Can we make better use of USB flash storage?

I’m a big fan of USB flash drives. You can buy a 256G flash drive today which is remarkable given that until 2005 most personal computers were still shipping with 2.88MB floppy drives. The capacity will certainly grow and the cost will certainly come down. It is not too hard to imagine a flash device weighing a couple of grams with 1TB of capacity in the not-too-distant future.

The question is, what can we use them for? What existing IT problems can we solve with these devices and what novel applications may spring up?

A feature of modern life is almost everyone carries with them a mobile phone. In many cases this is a smartphone so it is not a stretch to say everyone carries a few Gig around with them. To most people that just means they can play better games or store more music. But there seems to be an opportunity there to combine mobility and massive storage to solve more general IT problems.

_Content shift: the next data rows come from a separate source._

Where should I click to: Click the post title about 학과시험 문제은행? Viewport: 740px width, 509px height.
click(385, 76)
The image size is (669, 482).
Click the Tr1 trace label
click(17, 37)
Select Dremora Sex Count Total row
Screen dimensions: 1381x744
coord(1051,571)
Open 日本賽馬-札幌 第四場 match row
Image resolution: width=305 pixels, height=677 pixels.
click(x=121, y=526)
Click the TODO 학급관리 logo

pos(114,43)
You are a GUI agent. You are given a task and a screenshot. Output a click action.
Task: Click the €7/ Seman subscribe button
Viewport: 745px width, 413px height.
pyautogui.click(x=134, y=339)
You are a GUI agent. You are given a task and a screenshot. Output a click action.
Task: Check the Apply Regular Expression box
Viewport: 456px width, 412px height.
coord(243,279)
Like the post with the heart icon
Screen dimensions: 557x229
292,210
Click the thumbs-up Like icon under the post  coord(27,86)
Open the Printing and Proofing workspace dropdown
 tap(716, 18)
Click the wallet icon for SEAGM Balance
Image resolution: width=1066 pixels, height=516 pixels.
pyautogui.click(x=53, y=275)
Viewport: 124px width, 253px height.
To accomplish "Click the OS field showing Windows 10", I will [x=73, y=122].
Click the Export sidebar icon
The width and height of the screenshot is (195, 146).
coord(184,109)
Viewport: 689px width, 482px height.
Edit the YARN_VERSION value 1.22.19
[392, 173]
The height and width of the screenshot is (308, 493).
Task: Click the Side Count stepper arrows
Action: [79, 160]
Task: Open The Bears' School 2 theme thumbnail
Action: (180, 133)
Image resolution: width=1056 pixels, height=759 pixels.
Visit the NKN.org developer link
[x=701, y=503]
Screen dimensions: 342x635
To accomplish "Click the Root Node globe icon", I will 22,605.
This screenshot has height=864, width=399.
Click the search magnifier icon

As I work for RedPixie, a technology company specialising in virtualisation, I have ample opportunity to get involved with leading edge IT. In an increasingly “virtual” and “cloudy” world, particularly with reference to remote working, moving data around quickly is key, particularly “personal” data. In a Windows world that would be referred to as the “profile”. I see that as the chunk of config which makes your computer usage personal. An organisation may well have 2000 identical computers for people to use in terms of hardware and operating system (even apps). But you can guarantee that after a very short usage period , no two computers will be the same just because of the way an individual configures settings to suit themselves.

This whole problem comes under the banner of “profile management” and it’s pretty big business with several products in the marketplace targetted at storing, moving, applying and changing profiles.

I have a theory that a portable mass storage device seems like just the ticket for storing large amounts of personal data. I posed this question to my learned colleagues over a beer one evening. I was told it was a question that only a Unix person would raise :-). The key point is that as much as possible needs to be as close as possible i.e. compute, data and profile. If your compute and data is on the other side of the Atlantic it doesn’t help you that you carry your profile with you, you still have a latency/bandwidth problem.

But, my point is, with a 1TB flash drive you take EVERYTHING with you: O/S, apps, data and profile. All you use at the remote location is the compute hardware and human interface devices. This strategy is made easier by virtualisation where the O/S you carry can be a VM running on a corporate virtual platform.

What do you do, I said after a couple of beers, if your base is on Mars? The maximum latency there is 20mins. You have to take it with you. Much hilarity ensued but that’s another story.

Baggage

A colleague asked me the other day how to increase a Linux filesystem on an Esxi guest. This procedure (I hope to post a solution in addition to the others on the web) is in no way simple. And it should be.

The reason that it is not simple is that Linux, and operating systems in general, are carrying so much baggage related to physical infrastructure. LVM, which is standard on Linux to manage disks comes from a lineage of managing large numbers of physical disks. It was not designed to cope with a situation where a machine has one disk and that disk can suddenly increase in size from 20G to 30G. This is a common scenario in a virtual world.

Even disk partitioning itself can be called into question. Take fdisk, which stands for “fixed disk”. Wikipedia informs us that this was introduced by IBM in 1983! Partitioning came along mainly in response to increasing disk sizes and the need to make one physical disk appear as multiple logical disks for convenience.

All this technology was designed to cope with changes in physical capabilities and because we take it for granted it is still baked in to our virtualisation stack. To increase a filesystem on a Linux VM after changing the disk size you need to delete the partition, re-create it (with fdisk); use lvm commands (pvresize, lvextend) to make use of the extra *physical* extents and then grow the filesystem. Jeez.

Now, where did I put my cloud operating system?